*EXERCISE DESCRIPTION*: Write out again, exactly, the lines of the listing below from the first one through the one that contains "This screenshot has width=1237, height=945.", and no other lines.
□ □ □ □
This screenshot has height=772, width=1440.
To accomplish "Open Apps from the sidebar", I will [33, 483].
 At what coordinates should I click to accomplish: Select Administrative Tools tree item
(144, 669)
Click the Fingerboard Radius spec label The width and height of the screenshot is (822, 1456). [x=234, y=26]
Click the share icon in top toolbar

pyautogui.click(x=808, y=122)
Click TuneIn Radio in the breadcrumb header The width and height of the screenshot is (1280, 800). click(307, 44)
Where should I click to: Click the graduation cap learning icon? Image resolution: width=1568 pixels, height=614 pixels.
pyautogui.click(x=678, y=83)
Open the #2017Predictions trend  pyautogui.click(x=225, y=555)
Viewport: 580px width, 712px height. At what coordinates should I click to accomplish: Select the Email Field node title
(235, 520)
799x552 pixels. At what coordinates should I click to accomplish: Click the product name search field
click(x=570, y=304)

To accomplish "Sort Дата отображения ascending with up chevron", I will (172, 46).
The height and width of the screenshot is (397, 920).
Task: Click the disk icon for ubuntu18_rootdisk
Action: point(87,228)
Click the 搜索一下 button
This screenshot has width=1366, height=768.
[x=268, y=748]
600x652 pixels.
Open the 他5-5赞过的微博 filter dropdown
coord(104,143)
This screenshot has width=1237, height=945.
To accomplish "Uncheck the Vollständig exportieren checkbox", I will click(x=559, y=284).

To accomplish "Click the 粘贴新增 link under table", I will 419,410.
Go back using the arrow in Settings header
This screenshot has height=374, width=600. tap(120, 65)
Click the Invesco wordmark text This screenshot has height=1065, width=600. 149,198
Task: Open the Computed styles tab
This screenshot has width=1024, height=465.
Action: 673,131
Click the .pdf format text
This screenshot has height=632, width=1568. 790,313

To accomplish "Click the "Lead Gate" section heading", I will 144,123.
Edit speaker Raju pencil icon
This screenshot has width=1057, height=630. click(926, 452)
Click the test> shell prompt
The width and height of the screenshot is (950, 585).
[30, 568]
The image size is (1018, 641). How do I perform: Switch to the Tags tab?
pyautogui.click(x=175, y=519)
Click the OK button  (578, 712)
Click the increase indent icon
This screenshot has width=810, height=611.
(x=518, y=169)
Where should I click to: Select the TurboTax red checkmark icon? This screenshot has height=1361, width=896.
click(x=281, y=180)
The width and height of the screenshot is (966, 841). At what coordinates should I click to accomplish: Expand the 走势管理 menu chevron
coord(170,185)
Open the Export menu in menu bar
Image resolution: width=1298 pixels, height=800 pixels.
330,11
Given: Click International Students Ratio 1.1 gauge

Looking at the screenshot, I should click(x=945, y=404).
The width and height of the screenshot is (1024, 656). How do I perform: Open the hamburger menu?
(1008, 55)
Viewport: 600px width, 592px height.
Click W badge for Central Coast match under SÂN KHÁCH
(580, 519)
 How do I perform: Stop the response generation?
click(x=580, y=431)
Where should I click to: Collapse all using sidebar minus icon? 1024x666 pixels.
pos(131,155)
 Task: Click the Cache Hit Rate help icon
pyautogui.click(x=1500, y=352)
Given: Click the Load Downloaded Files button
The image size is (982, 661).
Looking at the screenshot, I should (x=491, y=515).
□ □ □ □
*OUTPUT BELOW*:
This screenshot has height=772, width=1440.
To accomplish "Open Apps from the sidebar", I will [33, 483].
 At what coordinates should I click to accomplish: Select Administrative Tools tree item
(144, 669)
Click the Fingerboard Radius spec label The width and height of the screenshot is (822, 1456). [x=234, y=26]
Click the share icon in top toolbar

pyautogui.click(x=808, y=122)
Click TuneIn Radio in the breadcrumb header The width and height of the screenshot is (1280, 800). click(307, 44)
Where should I click to: Click the graduation cap learning icon? Image resolution: width=1568 pixels, height=614 pixels.
pyautogui.click(x=678, y=83)
Open the #2017Predictions trend  pyautogui.click(x=225, y=555)
Viewport: 580px width, 712px height. At what coordinates should I click to accomplish: Select the Email Field node title
(235, 520)
799x552 pixels. At what coordinates should I click to accomplish: Click the product name search field
click(x=570, y=304)

To accomplish "Sort Дата отображения ascending with up chevron", I will (172, 46).
The height and width of the screenshot is (397, 920).
Task: Click the disk icon for ubuntu18_rootdisk
Action: point(87,228)
Click the 搜索一下 button
This screenshot has width=1366, height=768.
[x=268, y=748]
600x652 pixels.
Open the 他5-5赞过的微博 filter dropdown
coord(104,143)
This screenshot has width=1237, height=945.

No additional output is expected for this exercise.